[Stored data]
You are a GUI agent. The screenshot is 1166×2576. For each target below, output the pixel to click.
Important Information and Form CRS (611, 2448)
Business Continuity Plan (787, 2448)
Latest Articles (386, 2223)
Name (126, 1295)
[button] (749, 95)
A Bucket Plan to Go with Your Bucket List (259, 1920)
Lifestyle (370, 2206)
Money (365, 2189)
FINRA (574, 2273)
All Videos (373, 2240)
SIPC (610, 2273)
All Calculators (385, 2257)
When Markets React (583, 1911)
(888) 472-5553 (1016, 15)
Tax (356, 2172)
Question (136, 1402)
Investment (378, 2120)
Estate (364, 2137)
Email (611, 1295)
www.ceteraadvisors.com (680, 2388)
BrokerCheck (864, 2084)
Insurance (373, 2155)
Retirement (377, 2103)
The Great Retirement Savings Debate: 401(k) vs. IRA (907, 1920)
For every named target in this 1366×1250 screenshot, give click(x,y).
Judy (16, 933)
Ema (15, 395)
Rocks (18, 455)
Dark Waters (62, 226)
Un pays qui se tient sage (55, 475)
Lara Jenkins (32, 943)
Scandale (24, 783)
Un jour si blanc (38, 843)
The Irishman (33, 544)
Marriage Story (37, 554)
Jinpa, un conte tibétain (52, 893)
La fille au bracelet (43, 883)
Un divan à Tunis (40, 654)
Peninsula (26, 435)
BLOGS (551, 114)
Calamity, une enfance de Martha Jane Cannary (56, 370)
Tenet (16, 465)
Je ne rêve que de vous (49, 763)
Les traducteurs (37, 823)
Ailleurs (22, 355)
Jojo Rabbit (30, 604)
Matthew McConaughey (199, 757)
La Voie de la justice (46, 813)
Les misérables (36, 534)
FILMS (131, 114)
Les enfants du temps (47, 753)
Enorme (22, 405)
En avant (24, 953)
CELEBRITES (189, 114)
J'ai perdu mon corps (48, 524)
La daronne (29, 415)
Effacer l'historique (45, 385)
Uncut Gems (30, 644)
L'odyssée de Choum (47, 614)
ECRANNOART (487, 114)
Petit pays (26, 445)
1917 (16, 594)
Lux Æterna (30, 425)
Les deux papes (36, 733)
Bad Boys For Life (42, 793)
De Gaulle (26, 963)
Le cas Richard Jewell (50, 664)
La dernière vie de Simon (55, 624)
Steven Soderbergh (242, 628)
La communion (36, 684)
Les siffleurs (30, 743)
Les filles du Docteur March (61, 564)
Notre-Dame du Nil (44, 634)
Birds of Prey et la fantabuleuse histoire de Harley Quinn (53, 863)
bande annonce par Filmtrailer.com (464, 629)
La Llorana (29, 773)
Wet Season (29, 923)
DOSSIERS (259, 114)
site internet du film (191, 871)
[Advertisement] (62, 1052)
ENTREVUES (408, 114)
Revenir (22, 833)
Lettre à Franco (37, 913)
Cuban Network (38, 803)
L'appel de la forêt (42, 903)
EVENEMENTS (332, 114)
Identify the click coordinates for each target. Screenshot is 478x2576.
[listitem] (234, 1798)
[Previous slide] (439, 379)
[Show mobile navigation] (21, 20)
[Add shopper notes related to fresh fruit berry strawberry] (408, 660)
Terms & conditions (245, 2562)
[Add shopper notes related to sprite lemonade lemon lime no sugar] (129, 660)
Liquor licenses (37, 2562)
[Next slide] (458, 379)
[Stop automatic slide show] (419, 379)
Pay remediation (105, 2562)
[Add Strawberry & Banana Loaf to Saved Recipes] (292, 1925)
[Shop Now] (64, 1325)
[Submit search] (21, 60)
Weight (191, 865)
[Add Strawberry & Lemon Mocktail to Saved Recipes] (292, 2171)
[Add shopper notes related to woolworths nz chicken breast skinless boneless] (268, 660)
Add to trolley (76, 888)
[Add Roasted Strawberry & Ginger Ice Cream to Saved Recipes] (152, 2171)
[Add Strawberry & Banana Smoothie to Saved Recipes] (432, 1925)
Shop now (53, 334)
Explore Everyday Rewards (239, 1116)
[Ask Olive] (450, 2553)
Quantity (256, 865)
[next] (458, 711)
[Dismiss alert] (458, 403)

WHAT YOU SHOULD DO: Locate the lines above that contain "each" and copy them.

ANSWER SPACE:
You are a GUI agent. The screenshot is 1166×2576. For each target below, output the pixel to click.
Identify the click coordinates for each target. Screenshot is 478x2576.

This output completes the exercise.